Mohon tunggu...
Hasto Suprayogo
Hasto Suprayogo Mohon Tunggu... Konsultan - Hasto Suprayogo

Indonesian creative designer & digital marketing consultant | astayoga@gmail.com | http://www.hastosuprayogo.com

Selanjutnya

Tutup

Lyfe Artikel Utama

Hidup Tanpa Mal, Kenapa Tidak?

27 November 2017   06:14 Diperbarui: 27 November 2017   10:50 3410
+
Laporkan Konten
Laporkan Akun
Kompasiana adalah platform blog. Konten ini menjadi tanggung jawab bloger dan tidak mewakili pandangan redaksi Kompas.
Lihat foto
Bagikan ide kreativitasmu dalam bentuk konten di Kompasiana | Sumber gambar: Freepik

Saya bukan penggemar pergi ke mal. Sejak dulu tidak pernah suka atau nyaman berlama-lama di mal. Terlebih lagi saat tinggal di Jakarta, di mana kita dikepung tak kurang dari 200an mal berbagai ukuran di berbagai sudut ibu kota tersebut.

Saya selalu merasa mal di Indonesia sebagai puncak kesiasiaan hidup modern kita. Mal adalah oase bagi sebagian besar kita yang tak tahu mau ke mana lagi menghabiskan waktu di luar rumah atau kantor. 

Mal bagi banyak dari kita, bukan pasar semata, di mana kita bisa menjual beli barang atau jasa, melainkan menjadi tempat kita mematut diri, mengaca atas tren dan tata cara hidup 'semestinya' di zaman sekarang dan mungkin menegaskan diri sebagai bagian komunitas masa kini.

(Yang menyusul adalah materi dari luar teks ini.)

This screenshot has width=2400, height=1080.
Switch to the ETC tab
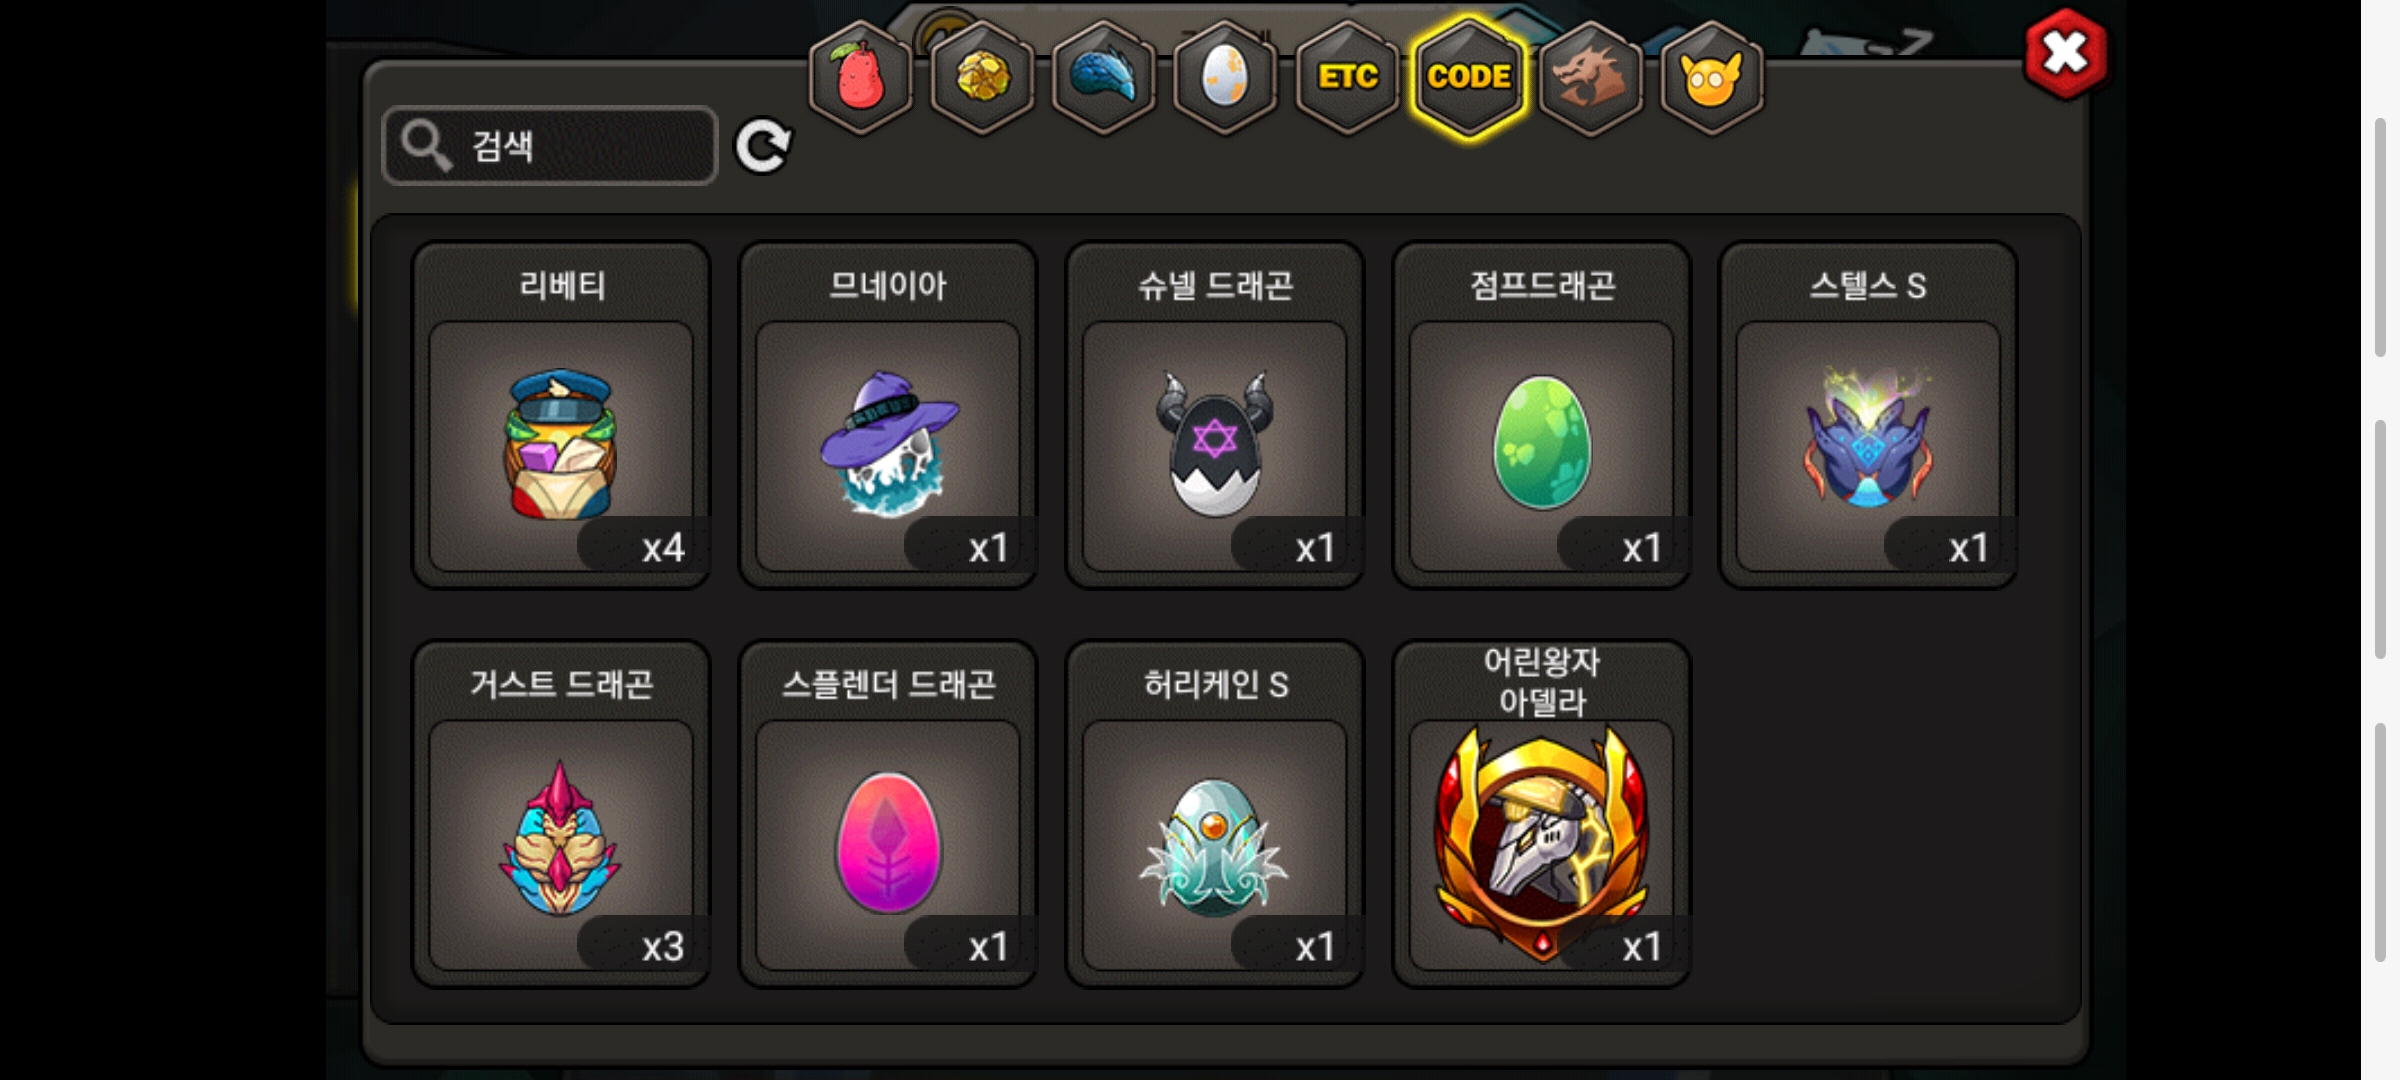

Dan saya tidak nyaman dengan itu semua, tidak pernah nyaman olehnya, apalagi berlama-lama di dalamnya. Bahkan jika dinginnya AC mal menggoda di tengah terik dan pengapnya udara berpolusi Jakarta.

Taman kota. Sumber: Dokumentasi pribadi
Taman kota. Sumber: Dokumentasi pribadi
Fast forward, sekarang tinggal di sebuah kota kecil tanpa mal adalah pengalaman baru yang amat berbeda. Literally, saya sebut tak ada mal di kota ini. Satu-satunya komplek perbelanjaan yang mendekati apa yang disebut mal di Indonesia hanya berisi sebuah bioskop bertajuk Odeon, sebuah gerai Nando's, beberapa resto Italia serta gerai fastfood macam Five Guys. 

Lalu ke mana kami sekeluarga menghabiskan waktu saat libur atau relaksasi? Mungkin demikian tanya Anda.

Well, ada beberapa opsi yang menarik, meski mungkin terdengar sedikit menggelikan bagi sebagian orang. Kami pergi ke taman kota, town center alias alun-alun, atau ke pantai. Ketiga tempat itu adalah pilihan favorit saya, istri dan kedua anak kami. 

Atau, kalau bosan dengan ketiganya, ada sebuah public library yang relatif lengkap koleksinya. Terkadang di kala cuaca cerah, kami akan naik bus dan pergi ke beberapa lokasi wisata alam di sepanjang wilayah Dorset yang terkenal dengan garis pantai nya nan indah sekaligus bersejarah. Alam, bangunan arsitektural, peninggalan sejarah atau event budaya berlimpah di sini, sehingga jujur kebutuhan untuk nge-mal sebagaimana di tanah air jarang menyeruak.

Ohya, saya mau bercerita sedikit lagi soal taman kota dan town center di sini. Bournemouth mempunyai tak kurang dari 10 taman  kota, dengan total luas mencapai 2000 acre, atau sekitar 3 km persegi. Di tengah kota sendiri, terdapat 3 taman sambung menyambung. Ketiganya bergaya Victorian dengan jalur pejalan kaki sepanjang 1,5 mil, sekitar  2,4 km dengan koleksi berbagai flora di sekelilingnya. 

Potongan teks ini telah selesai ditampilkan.